When Introduced into the Healthcare Industry

Since their first use in the 1980s, CDSS have seen a rapid evolution. They are now commonly administered through electronic medical records and other computerized clinical workflows, which has been facilitated by increasing global adoption of electronic medical records with advanced capabilities (Abderrazak et al., 2017).

Applications of the Technology, Benefits and Potential Challenges

Based on the information the patient provided, recommendations and patient-specific assessments are generated from a clinical knowledgebase and communicated effectively at appropriate times during patient care. CDS systems establishes a standard knowledge structure that aligns with written evidence-based guidelines (Eichner,2010).

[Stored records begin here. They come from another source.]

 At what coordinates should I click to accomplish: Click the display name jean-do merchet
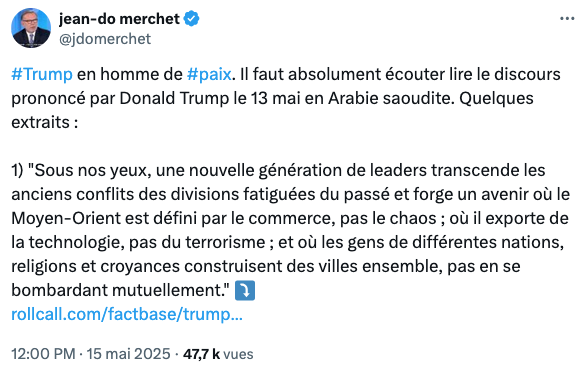pyautogui.click(x=119, y=19)
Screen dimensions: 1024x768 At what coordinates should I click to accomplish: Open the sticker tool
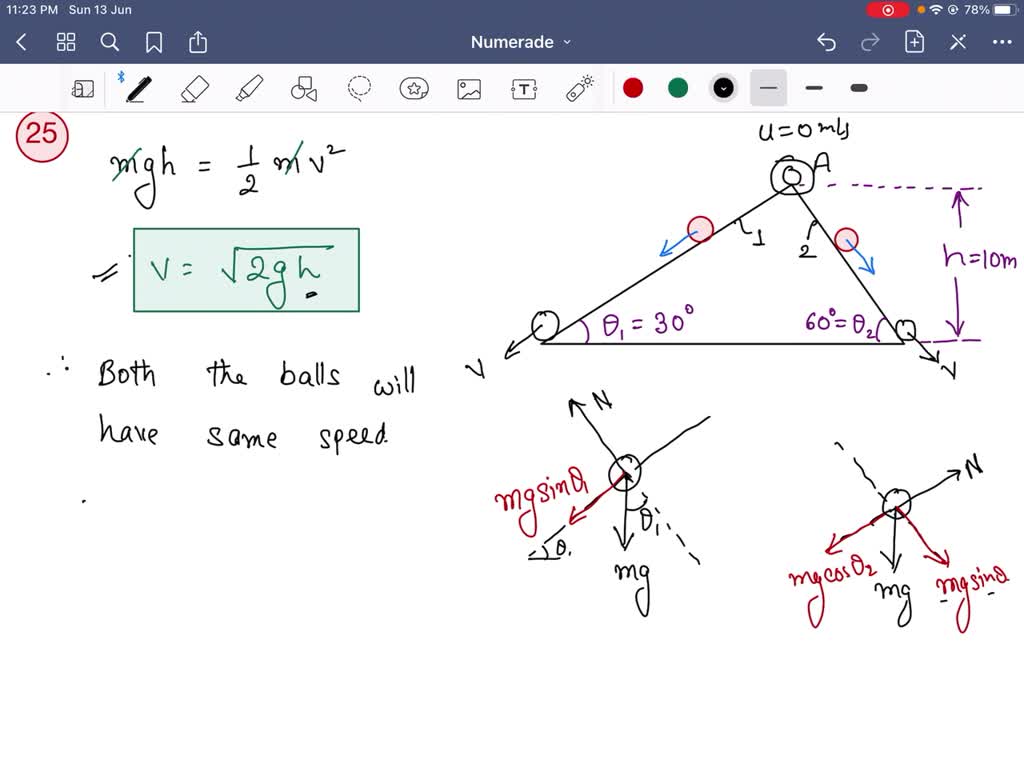414,88
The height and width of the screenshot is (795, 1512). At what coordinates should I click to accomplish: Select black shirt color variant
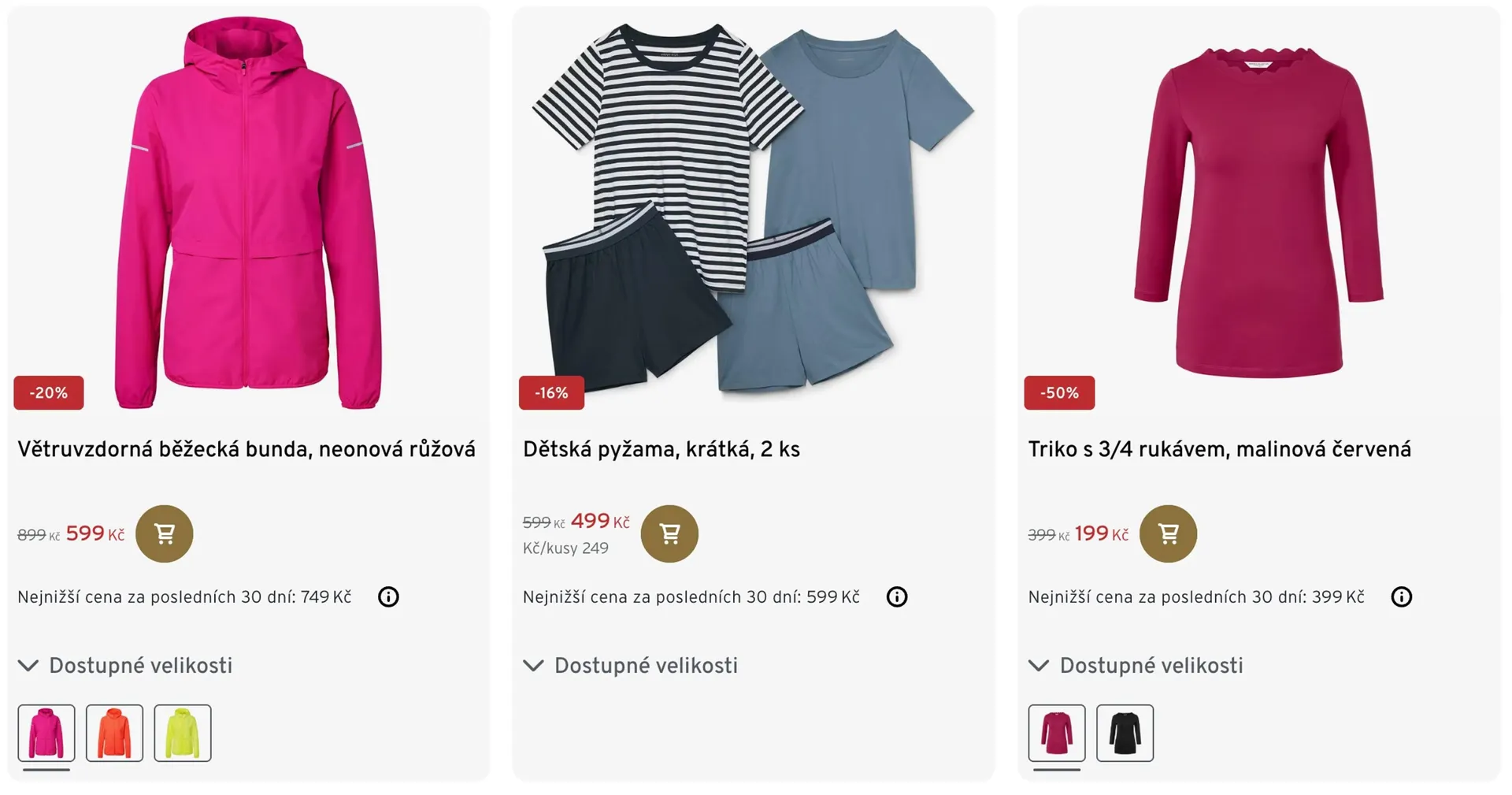(x=1125, y=733)
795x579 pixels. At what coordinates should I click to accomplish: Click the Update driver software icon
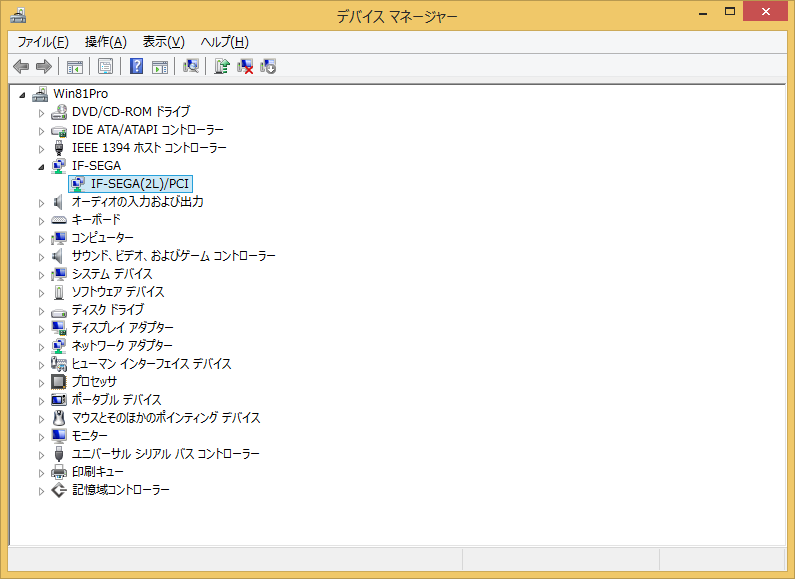[222, 67]
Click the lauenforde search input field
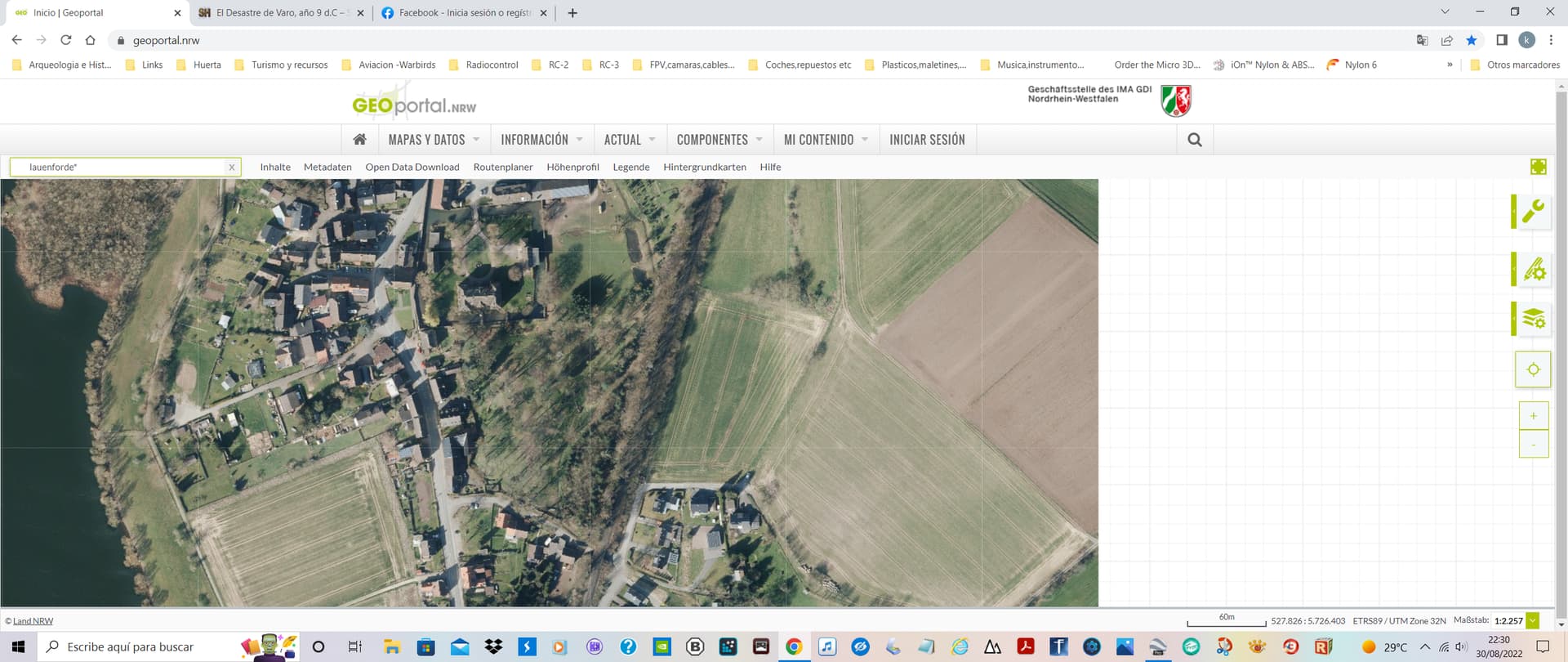Viewport: 1568px width, 662px height. click(x=122, y=168)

A DSS increases the speed and efficiency of decision-making activities, a DSS can collect and analyze real-time data, increased quality of care and enhanced health helps with avoidance of errors and adverse events, improved efficiency, cost-benefit, and provider and patient satisfaction (Reed et al., 2020).

Potential Challenges

The cost to develop and implement a DSS is a huge capital investment, which makes it less accessible to smaller organizations.

Appraise the Potential of the Innovation to Improve Health Care Practice and Related Outcomes.

Computerized clinical decision support systems, or CDSS, represent a paradigm shift in healthcare today. CDSS are used to augment clinicians in their complex decision-making processes. Since their first use in the 1980s, they are now commonly administered through electronic medical records and other computerized clinical workflows, which has been facilitated by increasing global adoption of electronic medical records with advanced capabilities. A clinical decision support system (CDSS) is intended to improve healthcare delivery by enhancing medical decisions with targeted clinical knowledge, patient information, and other health information as a  traditional CDSS is comprised of software designed to be a direct aid to clinical-decision making, in which the characteristics of an individual patient are matched to a computerized clinical knowledge base and patient-specific assessments or recommendations are then presented to the clinician for a decision (Reed et al., 2020).


Abderrazak, S., Amina, N., AbdelKamel, T., Ramtani, T., & Ouhab, A. (2017). Decision support system for health care resources allocation. Electronic Physician, 9(6), 4661–4668.

Eichner, J. (2010). Challenges and barriers to Clinical Decision Support design. Retrieved from

Health IT. (2018). Clinical decision support.

Reed T. Sutton, David Pincock, Daniel C. Baumgart, Daniel C. Sadowski, Richard N. Fedorak, & Karen I. Kroeker. (2020). An overview of clinical decision support systems: benefits, risks, and strategies for success. Npj Digital Medicine, 3(1), 1–10.

Saba, V. K., & McCormick, K. A. (2015). Essentials of nursing informatics (6th ed.). New York, NY: McGraw-Hill.